Steve rubbed a hand over his face. She’s
nuttier than a fruitcake. And you’re crazy to be listening to her.
He swung his backpack off his shoulder, digging until he found the paper he
wanted.
“Here.” He handed her the citation for
violating city code by having an open flame in her booth. “Pay the fine at City
Hall before you leave town.”
“I will, but you must listen—”
“Save your show for someone who cares,”
he said, walking away.
Reaching the interior of the faire once
again, Steve paused with his hands on his hips. Since the event wouldn’t open
until later in the afternoon on this weekday, only a few people milled about.

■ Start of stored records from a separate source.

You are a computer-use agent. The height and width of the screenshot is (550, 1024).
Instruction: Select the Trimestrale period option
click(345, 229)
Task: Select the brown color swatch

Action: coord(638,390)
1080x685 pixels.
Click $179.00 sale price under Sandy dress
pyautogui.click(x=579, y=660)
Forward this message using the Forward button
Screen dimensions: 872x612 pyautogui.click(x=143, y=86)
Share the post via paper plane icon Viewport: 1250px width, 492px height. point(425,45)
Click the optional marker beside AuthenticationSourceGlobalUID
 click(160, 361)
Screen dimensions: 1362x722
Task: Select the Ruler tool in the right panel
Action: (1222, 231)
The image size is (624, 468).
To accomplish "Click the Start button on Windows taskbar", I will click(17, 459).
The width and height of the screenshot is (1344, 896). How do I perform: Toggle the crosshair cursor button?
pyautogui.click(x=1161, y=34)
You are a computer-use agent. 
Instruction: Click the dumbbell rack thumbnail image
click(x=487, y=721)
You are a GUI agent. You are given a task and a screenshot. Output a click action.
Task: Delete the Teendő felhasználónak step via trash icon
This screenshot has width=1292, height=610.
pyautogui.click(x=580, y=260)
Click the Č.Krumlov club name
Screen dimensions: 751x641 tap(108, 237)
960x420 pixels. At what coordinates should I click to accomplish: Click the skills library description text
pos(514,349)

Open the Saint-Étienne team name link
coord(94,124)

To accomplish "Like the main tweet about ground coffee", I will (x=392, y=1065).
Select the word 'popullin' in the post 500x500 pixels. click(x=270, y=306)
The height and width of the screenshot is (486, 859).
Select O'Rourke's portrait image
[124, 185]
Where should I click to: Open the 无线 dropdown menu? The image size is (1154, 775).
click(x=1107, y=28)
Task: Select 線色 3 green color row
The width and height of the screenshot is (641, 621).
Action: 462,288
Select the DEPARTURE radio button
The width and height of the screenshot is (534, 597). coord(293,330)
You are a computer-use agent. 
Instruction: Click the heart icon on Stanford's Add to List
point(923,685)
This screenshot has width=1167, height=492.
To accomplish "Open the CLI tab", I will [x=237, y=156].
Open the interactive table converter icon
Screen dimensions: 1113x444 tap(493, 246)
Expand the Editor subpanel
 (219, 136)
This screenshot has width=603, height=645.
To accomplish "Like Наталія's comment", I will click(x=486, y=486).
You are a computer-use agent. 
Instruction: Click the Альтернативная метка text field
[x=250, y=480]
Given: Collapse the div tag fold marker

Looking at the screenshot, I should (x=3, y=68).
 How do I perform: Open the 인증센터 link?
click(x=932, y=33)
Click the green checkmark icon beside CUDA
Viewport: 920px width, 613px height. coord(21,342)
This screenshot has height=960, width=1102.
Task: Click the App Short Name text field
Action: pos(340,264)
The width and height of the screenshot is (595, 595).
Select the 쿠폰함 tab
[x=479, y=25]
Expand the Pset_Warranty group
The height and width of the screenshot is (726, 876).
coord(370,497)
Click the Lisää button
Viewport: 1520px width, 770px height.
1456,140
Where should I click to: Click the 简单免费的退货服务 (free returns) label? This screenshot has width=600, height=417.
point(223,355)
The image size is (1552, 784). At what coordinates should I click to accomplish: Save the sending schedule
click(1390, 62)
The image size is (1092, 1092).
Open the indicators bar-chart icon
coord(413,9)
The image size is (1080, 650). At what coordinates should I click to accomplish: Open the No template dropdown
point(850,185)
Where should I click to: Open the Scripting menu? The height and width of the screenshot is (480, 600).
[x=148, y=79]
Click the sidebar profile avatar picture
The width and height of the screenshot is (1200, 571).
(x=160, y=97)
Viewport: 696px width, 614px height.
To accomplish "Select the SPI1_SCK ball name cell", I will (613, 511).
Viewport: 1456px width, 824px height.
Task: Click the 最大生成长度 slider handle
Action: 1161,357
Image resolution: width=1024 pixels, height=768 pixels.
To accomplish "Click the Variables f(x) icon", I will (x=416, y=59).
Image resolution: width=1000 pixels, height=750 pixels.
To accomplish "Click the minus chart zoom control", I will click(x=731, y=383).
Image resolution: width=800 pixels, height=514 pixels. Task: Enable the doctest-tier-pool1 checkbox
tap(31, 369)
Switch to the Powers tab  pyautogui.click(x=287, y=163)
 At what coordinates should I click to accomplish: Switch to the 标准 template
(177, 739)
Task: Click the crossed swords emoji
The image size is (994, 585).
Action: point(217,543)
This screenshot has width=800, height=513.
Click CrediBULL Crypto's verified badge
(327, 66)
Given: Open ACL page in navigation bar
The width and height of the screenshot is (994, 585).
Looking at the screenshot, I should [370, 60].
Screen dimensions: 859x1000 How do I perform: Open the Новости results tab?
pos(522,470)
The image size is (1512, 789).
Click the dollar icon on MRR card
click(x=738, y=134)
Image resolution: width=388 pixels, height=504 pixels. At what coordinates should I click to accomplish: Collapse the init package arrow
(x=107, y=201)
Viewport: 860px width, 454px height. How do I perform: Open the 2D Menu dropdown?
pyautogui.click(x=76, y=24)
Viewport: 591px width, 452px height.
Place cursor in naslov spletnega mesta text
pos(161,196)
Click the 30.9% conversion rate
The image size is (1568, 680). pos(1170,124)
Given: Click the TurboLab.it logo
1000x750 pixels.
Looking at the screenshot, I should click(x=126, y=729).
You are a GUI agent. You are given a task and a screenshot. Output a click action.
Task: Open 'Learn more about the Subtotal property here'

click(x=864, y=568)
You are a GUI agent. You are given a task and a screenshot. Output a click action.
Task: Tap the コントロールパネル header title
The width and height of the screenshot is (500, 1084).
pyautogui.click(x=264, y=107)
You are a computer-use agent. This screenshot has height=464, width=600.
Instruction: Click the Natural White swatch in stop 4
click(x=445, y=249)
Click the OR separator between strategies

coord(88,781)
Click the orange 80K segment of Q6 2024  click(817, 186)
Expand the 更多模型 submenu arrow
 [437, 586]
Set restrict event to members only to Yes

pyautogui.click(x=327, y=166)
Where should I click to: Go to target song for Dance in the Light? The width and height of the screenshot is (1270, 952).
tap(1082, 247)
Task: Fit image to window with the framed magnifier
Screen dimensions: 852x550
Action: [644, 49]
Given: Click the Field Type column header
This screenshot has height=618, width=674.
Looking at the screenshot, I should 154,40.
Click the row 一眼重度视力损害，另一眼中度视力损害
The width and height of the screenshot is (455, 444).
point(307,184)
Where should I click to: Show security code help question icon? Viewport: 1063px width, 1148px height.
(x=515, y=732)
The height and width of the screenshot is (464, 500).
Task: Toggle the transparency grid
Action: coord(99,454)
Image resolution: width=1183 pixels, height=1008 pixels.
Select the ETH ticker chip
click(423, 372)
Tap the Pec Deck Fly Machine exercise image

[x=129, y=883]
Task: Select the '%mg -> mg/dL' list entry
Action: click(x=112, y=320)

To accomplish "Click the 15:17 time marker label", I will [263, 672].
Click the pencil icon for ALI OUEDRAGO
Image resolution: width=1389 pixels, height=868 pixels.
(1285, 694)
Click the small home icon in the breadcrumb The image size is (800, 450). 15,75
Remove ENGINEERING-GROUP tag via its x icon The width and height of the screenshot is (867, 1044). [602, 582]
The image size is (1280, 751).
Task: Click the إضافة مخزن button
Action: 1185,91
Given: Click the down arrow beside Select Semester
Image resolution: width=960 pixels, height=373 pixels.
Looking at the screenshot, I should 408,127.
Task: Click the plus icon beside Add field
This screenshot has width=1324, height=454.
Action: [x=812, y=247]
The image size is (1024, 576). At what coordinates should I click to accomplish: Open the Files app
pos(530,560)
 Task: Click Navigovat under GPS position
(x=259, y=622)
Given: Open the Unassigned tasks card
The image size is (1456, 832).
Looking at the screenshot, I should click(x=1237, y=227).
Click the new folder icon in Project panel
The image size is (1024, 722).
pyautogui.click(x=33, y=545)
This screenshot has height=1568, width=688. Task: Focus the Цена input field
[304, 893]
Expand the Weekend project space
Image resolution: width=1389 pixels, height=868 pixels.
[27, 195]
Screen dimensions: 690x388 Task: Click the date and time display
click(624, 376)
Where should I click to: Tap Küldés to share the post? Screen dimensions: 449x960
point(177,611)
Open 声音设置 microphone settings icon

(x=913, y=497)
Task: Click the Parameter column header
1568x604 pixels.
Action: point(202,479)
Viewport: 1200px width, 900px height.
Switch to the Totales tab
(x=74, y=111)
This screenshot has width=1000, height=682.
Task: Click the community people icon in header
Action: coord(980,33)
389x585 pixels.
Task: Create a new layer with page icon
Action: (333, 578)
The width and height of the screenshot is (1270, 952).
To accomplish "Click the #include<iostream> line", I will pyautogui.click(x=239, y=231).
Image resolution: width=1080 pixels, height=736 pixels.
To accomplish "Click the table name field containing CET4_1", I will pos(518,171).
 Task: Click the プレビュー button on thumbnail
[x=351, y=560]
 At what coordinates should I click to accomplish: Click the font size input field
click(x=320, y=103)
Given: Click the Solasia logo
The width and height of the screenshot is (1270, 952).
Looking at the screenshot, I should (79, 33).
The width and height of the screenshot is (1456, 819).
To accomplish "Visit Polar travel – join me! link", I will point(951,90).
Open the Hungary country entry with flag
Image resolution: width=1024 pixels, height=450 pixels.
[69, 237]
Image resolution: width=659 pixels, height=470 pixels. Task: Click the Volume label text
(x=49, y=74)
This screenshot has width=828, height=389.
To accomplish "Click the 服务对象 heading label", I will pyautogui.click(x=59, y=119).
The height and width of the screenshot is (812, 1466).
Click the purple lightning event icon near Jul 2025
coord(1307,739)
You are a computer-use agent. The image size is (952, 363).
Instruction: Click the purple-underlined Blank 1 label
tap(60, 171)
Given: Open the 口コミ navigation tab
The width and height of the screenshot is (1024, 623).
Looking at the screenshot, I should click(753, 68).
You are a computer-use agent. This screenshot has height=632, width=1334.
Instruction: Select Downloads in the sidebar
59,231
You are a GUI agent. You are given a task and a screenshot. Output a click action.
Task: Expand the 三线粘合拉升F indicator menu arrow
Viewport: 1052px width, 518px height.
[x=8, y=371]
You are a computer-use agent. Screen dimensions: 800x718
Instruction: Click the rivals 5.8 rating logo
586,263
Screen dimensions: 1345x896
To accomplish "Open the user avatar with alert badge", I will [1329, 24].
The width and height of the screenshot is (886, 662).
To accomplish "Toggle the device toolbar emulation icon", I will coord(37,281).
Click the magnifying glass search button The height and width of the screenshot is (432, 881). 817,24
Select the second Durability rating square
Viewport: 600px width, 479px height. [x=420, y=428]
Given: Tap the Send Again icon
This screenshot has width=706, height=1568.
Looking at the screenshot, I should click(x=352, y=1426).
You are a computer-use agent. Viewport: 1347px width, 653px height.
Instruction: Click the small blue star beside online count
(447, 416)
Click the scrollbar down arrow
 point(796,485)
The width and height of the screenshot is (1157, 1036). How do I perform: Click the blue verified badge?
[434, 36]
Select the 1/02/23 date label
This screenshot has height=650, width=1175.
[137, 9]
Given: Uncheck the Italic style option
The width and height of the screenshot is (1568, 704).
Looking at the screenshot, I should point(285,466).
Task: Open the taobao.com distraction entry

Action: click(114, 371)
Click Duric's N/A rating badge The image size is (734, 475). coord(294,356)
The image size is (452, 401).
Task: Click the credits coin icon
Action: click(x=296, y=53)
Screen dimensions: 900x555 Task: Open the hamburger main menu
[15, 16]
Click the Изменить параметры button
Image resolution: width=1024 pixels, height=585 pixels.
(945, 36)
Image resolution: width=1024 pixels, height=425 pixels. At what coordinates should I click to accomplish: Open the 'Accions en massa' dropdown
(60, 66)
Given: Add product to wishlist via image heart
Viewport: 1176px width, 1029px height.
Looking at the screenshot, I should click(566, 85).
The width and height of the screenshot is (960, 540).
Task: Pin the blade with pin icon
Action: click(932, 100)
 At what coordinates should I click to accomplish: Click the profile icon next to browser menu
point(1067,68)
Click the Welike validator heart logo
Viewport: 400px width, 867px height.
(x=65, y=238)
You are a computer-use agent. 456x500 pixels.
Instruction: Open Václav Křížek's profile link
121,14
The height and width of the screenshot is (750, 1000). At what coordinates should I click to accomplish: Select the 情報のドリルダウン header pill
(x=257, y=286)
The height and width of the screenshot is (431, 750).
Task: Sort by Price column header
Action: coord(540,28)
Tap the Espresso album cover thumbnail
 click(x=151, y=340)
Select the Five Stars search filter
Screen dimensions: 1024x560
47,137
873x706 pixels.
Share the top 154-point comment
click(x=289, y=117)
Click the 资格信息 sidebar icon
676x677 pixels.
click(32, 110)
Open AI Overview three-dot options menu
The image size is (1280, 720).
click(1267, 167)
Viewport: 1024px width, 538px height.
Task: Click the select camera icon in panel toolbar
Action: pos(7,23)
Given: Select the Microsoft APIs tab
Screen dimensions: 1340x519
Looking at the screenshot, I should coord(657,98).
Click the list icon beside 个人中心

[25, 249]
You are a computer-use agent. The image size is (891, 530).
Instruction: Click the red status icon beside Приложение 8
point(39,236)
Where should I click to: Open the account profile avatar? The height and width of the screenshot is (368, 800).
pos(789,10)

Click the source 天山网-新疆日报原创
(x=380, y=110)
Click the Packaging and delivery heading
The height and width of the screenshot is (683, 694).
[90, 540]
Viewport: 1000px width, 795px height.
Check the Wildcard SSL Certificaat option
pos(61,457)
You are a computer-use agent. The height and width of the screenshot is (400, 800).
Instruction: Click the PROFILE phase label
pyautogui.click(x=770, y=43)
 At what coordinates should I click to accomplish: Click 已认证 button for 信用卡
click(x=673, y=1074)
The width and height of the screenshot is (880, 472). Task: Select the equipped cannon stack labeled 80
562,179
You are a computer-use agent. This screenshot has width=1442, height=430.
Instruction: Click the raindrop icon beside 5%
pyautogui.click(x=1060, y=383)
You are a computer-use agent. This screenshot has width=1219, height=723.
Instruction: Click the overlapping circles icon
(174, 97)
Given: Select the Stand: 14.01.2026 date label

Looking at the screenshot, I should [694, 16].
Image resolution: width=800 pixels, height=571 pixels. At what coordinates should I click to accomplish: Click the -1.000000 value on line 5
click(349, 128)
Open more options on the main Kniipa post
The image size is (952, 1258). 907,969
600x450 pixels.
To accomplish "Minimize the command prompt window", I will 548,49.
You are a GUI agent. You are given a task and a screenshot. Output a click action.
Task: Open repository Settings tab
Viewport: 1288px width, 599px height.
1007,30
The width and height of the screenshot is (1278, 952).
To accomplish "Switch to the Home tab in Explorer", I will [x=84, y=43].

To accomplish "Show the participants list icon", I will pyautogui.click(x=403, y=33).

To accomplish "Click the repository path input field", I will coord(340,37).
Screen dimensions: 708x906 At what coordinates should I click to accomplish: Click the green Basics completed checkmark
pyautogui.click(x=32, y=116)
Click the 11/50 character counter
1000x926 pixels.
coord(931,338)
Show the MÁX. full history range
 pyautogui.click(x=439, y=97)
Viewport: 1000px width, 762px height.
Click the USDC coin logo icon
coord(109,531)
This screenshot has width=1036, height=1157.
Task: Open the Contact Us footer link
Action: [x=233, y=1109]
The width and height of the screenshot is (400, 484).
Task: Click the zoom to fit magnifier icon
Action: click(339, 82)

At the far end of the mock medieval village, a man dressed in jeans and a
cowboy hat groomed one of several horses tethered to a makeshift hitching rail.
A few craftspeople arranged their stock while food vendors opened their carts
in preparation for the tourists expected later.
He nodded at a guy pushing a cart loaded
with boxes of frozen french fries—anything to avoid looking toward the one
place he didn’t want to see.
He sensed her presence, and it was
darned annoying the way he couldn’t stop thinking about her. Volunteering to
deliver the citation had been a convenient justification for doing what he
really wanted to do. See Shannon Perry again.
* Hearts on Fire first appeared in the multi-author anthology, Seduction - One Fortune at a Time (Cupid Publishing, Sept., 2014)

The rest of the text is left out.